En arrivant à l’hôtel, il faut presque s’excuser de déranger la réceptionniste, dont l’air apathique est en osmose avec le vieux film soviétique que joue avec peine un poste de télévision fatigué. L’hôtel n’a aucun charme ni aucun confort, mais il a deux qualités essentielles : le prix imbattable et surtout son emplacement, au troisième étage de la gare routière, où nous prendrons un bus pour Olkhon le lendemain. Un étage plus bas, nous nous arrêtons dans une petite cafétéria populaire pour un classique pielmini-pirogi. Avant de traverser la rue pour gagner le monde distingué et maudit des Décembristes.

 

L’exil des Décembristes

 

Les « Décembristes », officiers de la noblesse libérale qui fomentèrent un coup d’état contre le tsar Nicolas Ier, ont pris ce nom à la suite de leur coup de force – raté – du 26 décembre 1825. Cinq d’entre eux furent exécutés et les autres furent déportés en Sibérie. Ces révolutionnaires maudits furent suivis dans leur exil par leurs épouses fidèles et leurs familles, qui choisirent d’abandonner leurs vies « raffinées ». Ces femmes cultivées apportèrent avec elles la culture européenne au cœur de ces régions reculées d’Asie, créant cercles intellectuels, écoles, salles de concerts, presse ou hôpitaux. Après la mort du tsar Nicolas Ier, ils furent amnistiés et nombre d’entre eux retournèrent à Saint-Pétersbourg, laissant derrière eux, à Irkoutsk ou Tchita, un héritage culturel décisif.

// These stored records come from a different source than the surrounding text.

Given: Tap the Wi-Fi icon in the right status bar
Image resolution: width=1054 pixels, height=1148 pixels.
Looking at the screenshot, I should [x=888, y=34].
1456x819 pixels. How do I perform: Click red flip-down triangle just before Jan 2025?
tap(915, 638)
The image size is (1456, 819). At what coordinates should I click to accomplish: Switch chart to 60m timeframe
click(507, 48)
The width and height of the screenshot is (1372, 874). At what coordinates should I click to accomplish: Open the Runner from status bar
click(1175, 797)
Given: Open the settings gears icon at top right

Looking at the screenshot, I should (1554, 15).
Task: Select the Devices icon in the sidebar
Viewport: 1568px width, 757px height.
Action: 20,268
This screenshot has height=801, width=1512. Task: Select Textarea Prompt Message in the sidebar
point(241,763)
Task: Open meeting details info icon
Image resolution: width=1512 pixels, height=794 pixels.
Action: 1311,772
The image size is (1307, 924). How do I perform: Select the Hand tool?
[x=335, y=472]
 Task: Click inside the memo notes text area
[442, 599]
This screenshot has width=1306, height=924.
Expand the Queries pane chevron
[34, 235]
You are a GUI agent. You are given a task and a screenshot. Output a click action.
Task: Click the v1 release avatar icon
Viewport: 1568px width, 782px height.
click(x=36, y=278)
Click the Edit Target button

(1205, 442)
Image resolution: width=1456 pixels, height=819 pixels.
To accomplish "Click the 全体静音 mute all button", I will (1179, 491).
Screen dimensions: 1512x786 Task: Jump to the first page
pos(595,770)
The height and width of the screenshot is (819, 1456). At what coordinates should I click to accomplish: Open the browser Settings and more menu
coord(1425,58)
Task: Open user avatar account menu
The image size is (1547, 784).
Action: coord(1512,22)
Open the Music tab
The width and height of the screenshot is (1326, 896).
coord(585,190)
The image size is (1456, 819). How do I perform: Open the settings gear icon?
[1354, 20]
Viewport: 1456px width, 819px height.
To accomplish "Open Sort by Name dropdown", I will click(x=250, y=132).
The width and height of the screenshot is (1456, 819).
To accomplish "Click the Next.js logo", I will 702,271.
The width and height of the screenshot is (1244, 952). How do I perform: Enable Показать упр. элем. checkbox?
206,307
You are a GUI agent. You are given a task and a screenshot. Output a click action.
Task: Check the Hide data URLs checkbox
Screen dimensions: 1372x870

Pour notre rencontre avec cette élite libérale, nous avons choisi la maison du comte Volkonski et de son influente et courageuse épouse, Maria. La visite de leur jolie maison de bois est passionnante et l’on ressent aussi bien le malheur de leur exil que leur détermination à continuer à vivre « dignement » malgré la mauvaise fortune. Il y a du romantisme et de la beauté dans ces destins brisés refusant d’abdiquer.

 

Derniers achats avant le lac Baïkal

 

Nous refermons cette page d’histoire pour nous acquitter d’une mission importante : il nous faut désormais aller acheter de quoi tenir – seuls et sans magasin – huit jours dans notre maison au bord du lac. La pharmacie, encore ; je n’ai jamais été en possession d’autant de seringues et de cachets ; on a des airs de couple toxico. Nous poursuivons notre shopping sautant d’un supermarché à une papeterie, avant de traverser le marché central et d’atterrir à l’univermag, où l’on fait trois derniers achats de haute nécessité : une lampe frontale et des réserves de pile, un thermomètre extérieur indiquant jusqu’à -50°C et six verres à vin.

Nous finissons la soirée dans un petit café préparant de délicieux beignets avant de retourner à l’hôtel, glacés jusqu’à la moelle par le froid continental qui s’est abattu sur la ville endormie. Pourrait-il faire plus froid encore là-bas, au bord du lac ? Demain, nous saurons. Pour l’heure, il faut tâcher de dormir, malgré le décalage horaire et l’agitation incessante de notre hôtel, où les portes s’ouvrent et se ferment avec fracas et éclats de voix. Plus que jamais, il me tarde de goûter au silence et à la solitude des forêts de Sibérie.